5. They never gave up (and the proof is on the glass)
A day after Arizona started looking like a possible NCAA Tournament team, beating Colorado 88-74 at McKale Center on Dec. 28, the school announced it was self-imposing a postseason ban.
It could have been then that the Wildcats began to fall apart, with nothing to play for except regular-season achievements in a sport that is largely defined by postseason achievements.
They could have turned south after getting swept at home to USC and UCLA in early January, a message that winning the league would be difficult.
They could have also packed it in after being swept in the mountains, when losses to Utah and Colorado put them too far behind to win the conference. And, certainly, after losing to Oregon on Feb. 13 for the sixth straight time, just 63-61 on a Chris Duarte 3-pointer taken late in Oregon’s final possession.
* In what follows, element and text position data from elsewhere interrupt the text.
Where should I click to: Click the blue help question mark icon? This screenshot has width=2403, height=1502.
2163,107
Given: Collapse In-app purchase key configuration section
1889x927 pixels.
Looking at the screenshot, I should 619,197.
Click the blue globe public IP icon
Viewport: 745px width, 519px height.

But there the Wildcats were, beating then-first-place USC on Feb. 20 in Los Angeles, sweeping the Washington schools at home and playing Oregon closely for 30 minutes before the Ducks wore Arizona down again in a 80-69 loss.
Oregon was the only team that outrebounded Arizona all season. Since rebounding is sometimes considered a measure of effort, assuming size and talent are comparable, maybe that, too, says something about the Wildcats.
“Lot of toughness, lot of focus and a lot of heart,” Akinjo said. “I think many people expected us to just give up once we found out there was no postseason but we kept fighting and just kept fighting like we did have something to play for.”
Even if their ultimate record was, well, about what was expected.
“This year’s team, there was so much unknown,” Miller said. “I think if you have as much turnover as we have … you just don’t really know. You throw COVID on top of it, and I’m just really proud of the group and how hard they worked and I really think that we became a good team.
“Sometimes we played well, and sometimes we didn’t, but our intent was very good.”